Point of View

Atos’ Airbus move would be a defensive strategy, not an answer to structural headwinds

Since the tumultuous departure of two CEOs, Atos is looking to stabilize the organization. Its divestitures are meant to spin out legacy business units, and the new core business will focus on data and cyber assets as higher margin opportunities. To safeguard those crown jewels from opportunistic bids, a European solution bringing together organizations with a similar mindset encouraged by politicians, including the suggested stake by Airbus, would provide the most stable outcome for operations leaders weighing sourcing decisions or undertaking scenario planning to mitigate risks.

Atos is stabilizing but remains vulnerable until the spin-off concludes

Analyzing Atos is challenging. On the one hand, new CEO Nourdine Bihmane appears to be stabilizing the organization. The mood within is more positive than under his predecessor. On the other hand, its share price remains under pressure, not least since Atos lost its flagship BPO mega deal NEST, a UK pension provider, as the client walked away from the deal. Throughout 2022, the NEST deal has led to profit warnings.

This development provides more color on the Atos separation plans. The BPO business is slated to be part of the spin-off dubbed TFCo (for “technology foundation”); it is meant to retain the Atos brand. The deal logic is to hive off all the low-margin business units of core infrastructure, digital workplace, professional services, unified communications, and private cloud platforms.

Airbus’ investment would be a European solution for Atos

The public announcement that Airbus is looking to take a minority stake in Evidian suggests the bigger decisions for Atos’ future appear nigh. Evidian is the business that Atos plans to spin out; it contains the crown jewels around data and cyber assets. Two main issues surface when analyzing Airbus’ move.

First is Atos’ corporate development.
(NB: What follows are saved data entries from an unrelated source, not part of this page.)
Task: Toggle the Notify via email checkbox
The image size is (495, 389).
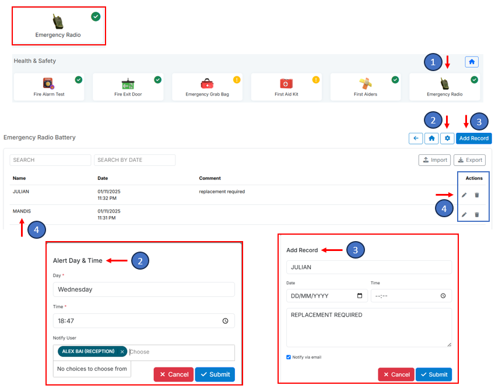Action: (x=289, y=357)
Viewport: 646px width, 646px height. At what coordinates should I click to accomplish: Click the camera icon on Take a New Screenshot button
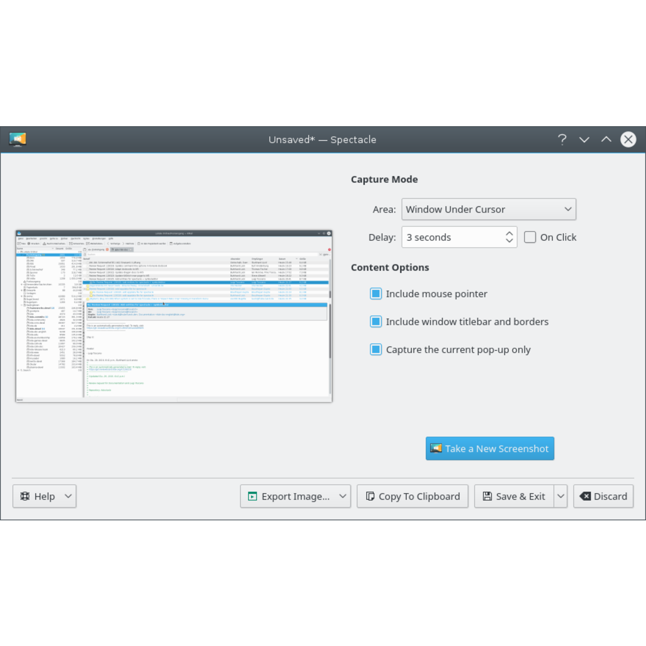pos(436,448)
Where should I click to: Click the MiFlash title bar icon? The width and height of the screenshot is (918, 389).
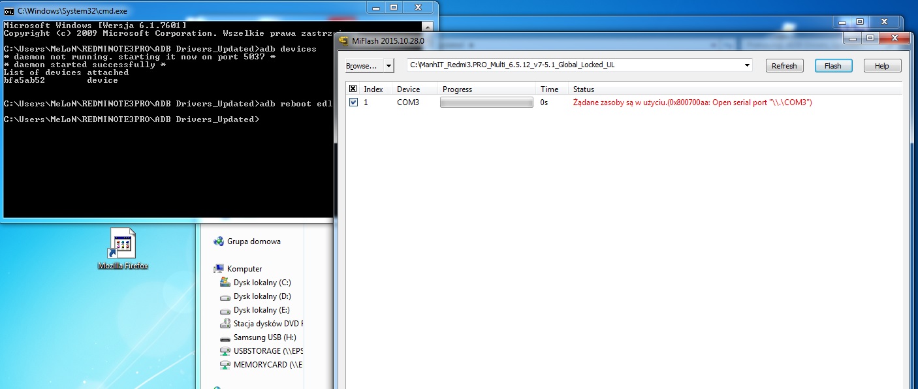343,40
Atos struggled to react to the commoditization of its core infrastructure business. Accounting scandals and a CEO merry-go-round compounded those secular headwinds. (See further analysis here: Service providers must buy Atos’ crown jewels now and learn from dithering over Kyndryl, Horses for Sources | No Boundaries).
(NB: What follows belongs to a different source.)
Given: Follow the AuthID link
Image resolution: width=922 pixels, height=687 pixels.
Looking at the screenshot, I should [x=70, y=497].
Second, Atos is deeply involved in French and European public sector initiatives, indicating the innovation potential that Atos continues to push and the political dimension of any deal. If successful, the deal would demonstrate that France won’t let one of its industrial stalwarts be sold off, even though Atos used to be an M&A machine. At the same time, Europe would safeguard initiatives like GAIA-X, an ecosystem to ensure European digital sovereignty and highly sensitive defense contracts. As the governments of France, Germany, and Spain are the biggest shareholders in Airbus, they would thwart opportunistic and hostile bids. This move is far beyond market dynamics and shareholder considerations. For France and Europe, this is far more serious.

Legacy providers struggle to find a silver lining amid structural headwinds

With a market cap of $1.63 billion, Atos is more than vulnerable. This was already demonstrated back in September 2022 when it received an unsolicited offer by a smaller French rival and a PE fund.

Atos is not alone in battling the structural headwinds. Erstwhile proud names with excellence in infrastructure capabilities face similar challenges, as shown in Exhibit 1.

Exhibit 1: Many firms face structural headwinds

Source: HFS Research, 2023

Operations leaders don’t have clear options for scenario planning

Doing the necessary scenario planning is no small feat. On the one hand, there doesn’t appear to be a willingness of any of those legacy providers to entertain bids from private equity. On the other hand, it seems unlikely that somebody has the guts to try and consolidate and scale such legacy assets. Furthermore, Indian heritage providers continue to remain coy about large-scale M&A. One can’t rule out an opportunistic move by providers such as CGI to get a broader European footprint even though the portfolio is not fully aligned.

The Bottom Line: Operations leaders need to accelerate scenario planning with a European solution as the likely outcome.

While there is no obvious corporate development path for legacy providers, for Atos, the most likely scenario is a European solution, or at least a solution maintaining the political influence of France and Germany.
Thus, operations leaders should reflect the European solution in their scenario planning. Looking at it from an investor perspective, despite the depressing current share price, one shouldn’t forget that there is a significant upside possible if management can steady the ship. There are many lessons in IBM’s separation. Evidian could see strong tailwinds, and the legacy Atos business must learn from Kyndryl’s mistakes.